25 préparations se succèdent à toute allure. Le biscuit d’aubergines lyophilisées et pulvérisées avec chutney d’oignons et bonbon épicé au piment est délicieux, comme le curry de cervelle de chèvre. « C’est exactement El Bulli« , déclare David Martin en goûtant le foie de poulet enveloppé de noix de coco. Si le taco est passable, le foie gras avec marshmallow au yuzu grillé est top. Dans la lumière tamisée, apparaît un morceau de bois de cèdre brûlant accompagné d’un bar enveloppé de feuilles de bananier, servi dans une marinade qui fait penser au wasabi: la finesse du poisson n’est pratiquement plus décelable. La préparation originale d’aubergines avec légumes travaillés en cendre noire génère une sensation particulière en bouche. Et le curry de homard parfaitement cuit accompagné d’une crêpe indienne fermentée (dosa) prend presque les proportions d’un vrai plat.
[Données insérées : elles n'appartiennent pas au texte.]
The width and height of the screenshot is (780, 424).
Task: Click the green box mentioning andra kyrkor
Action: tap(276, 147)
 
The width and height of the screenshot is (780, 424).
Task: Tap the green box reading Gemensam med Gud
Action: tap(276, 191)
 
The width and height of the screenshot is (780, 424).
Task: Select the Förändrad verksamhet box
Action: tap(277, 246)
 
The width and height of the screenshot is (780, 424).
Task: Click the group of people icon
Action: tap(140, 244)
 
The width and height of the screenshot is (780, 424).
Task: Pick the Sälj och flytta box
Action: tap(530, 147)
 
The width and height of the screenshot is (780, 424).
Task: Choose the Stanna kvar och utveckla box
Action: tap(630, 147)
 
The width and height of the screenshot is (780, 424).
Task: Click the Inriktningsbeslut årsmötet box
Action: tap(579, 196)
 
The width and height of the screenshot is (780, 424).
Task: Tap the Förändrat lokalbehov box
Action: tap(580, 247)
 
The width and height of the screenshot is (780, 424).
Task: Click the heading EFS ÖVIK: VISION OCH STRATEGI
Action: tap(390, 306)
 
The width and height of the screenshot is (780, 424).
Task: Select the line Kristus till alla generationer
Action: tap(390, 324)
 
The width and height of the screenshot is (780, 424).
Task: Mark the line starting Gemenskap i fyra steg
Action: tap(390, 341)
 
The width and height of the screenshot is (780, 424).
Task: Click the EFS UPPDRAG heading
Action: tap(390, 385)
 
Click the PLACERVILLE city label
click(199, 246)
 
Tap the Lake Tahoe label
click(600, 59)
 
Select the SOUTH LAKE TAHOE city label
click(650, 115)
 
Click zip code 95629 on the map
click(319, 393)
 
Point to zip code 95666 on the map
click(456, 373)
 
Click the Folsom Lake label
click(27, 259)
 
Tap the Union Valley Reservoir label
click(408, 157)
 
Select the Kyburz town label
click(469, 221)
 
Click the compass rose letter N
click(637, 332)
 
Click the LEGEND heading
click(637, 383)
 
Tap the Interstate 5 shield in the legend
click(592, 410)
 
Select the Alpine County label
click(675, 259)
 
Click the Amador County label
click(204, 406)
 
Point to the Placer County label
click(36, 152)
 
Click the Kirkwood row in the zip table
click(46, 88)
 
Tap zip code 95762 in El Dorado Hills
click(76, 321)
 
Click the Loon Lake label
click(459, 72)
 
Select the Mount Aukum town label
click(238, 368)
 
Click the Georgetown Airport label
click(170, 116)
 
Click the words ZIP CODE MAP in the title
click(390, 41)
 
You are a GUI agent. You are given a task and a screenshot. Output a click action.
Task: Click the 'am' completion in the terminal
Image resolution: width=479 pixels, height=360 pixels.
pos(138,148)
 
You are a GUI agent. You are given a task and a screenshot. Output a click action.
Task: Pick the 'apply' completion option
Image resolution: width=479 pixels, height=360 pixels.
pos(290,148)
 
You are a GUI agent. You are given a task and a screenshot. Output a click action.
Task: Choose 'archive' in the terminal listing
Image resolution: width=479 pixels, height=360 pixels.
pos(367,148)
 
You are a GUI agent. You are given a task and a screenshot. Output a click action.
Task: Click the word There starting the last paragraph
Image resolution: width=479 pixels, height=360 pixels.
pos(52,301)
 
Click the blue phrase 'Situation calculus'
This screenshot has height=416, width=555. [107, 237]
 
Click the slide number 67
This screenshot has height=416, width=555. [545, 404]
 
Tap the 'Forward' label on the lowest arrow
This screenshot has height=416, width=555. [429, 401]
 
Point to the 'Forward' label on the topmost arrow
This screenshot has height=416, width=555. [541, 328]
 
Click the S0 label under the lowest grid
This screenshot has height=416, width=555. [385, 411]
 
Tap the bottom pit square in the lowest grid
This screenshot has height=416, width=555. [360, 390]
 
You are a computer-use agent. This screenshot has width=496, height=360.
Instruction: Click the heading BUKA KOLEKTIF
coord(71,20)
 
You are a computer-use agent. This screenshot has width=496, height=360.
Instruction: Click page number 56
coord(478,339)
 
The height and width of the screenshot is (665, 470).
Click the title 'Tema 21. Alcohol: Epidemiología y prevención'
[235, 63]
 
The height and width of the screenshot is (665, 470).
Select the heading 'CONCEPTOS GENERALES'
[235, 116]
Moins de deux heures plus tard, nous avons avalé le quatrième dessert. « C’est comme si nous avions été embrassés par 25 femmes avant de rentrer à la maison« , résume David Martin. « C’est un peu trop pour moi. Tout est parfait, de la conception à la synchronisation, mais je n’ai rien appris sur la technique. Quand je travaille mon produit, avec du beurre, de l’huile, du charbon, je suis en transe. Je respecte l’univers du chef, mais il me manque la satisfaction individuelle et intellectuelle des plats. »
Nous nous rendons également au restaurant Sühring que les frères jumeaux allemands Mathias et Thomas Sühring ont ouvert à Bangkok. « Pour les Thaïlandais, le ‘foreign food’ est très tendance« , explique Arkané. « Les Asiatiques sont curieux et la classe moyenne est en quête d’expériences nouvelles, surtout en matière de vins européens. » Ainsi, un an après son ouverture, Sühring -dont un des investisseurs n’est autre que Gaggan Anand- s’est hissé à la 13ème place des Asia’s 50 Best. Avant, les frères avaient fait leurs armes au restaurant néerlandais trois étoiles De Librije.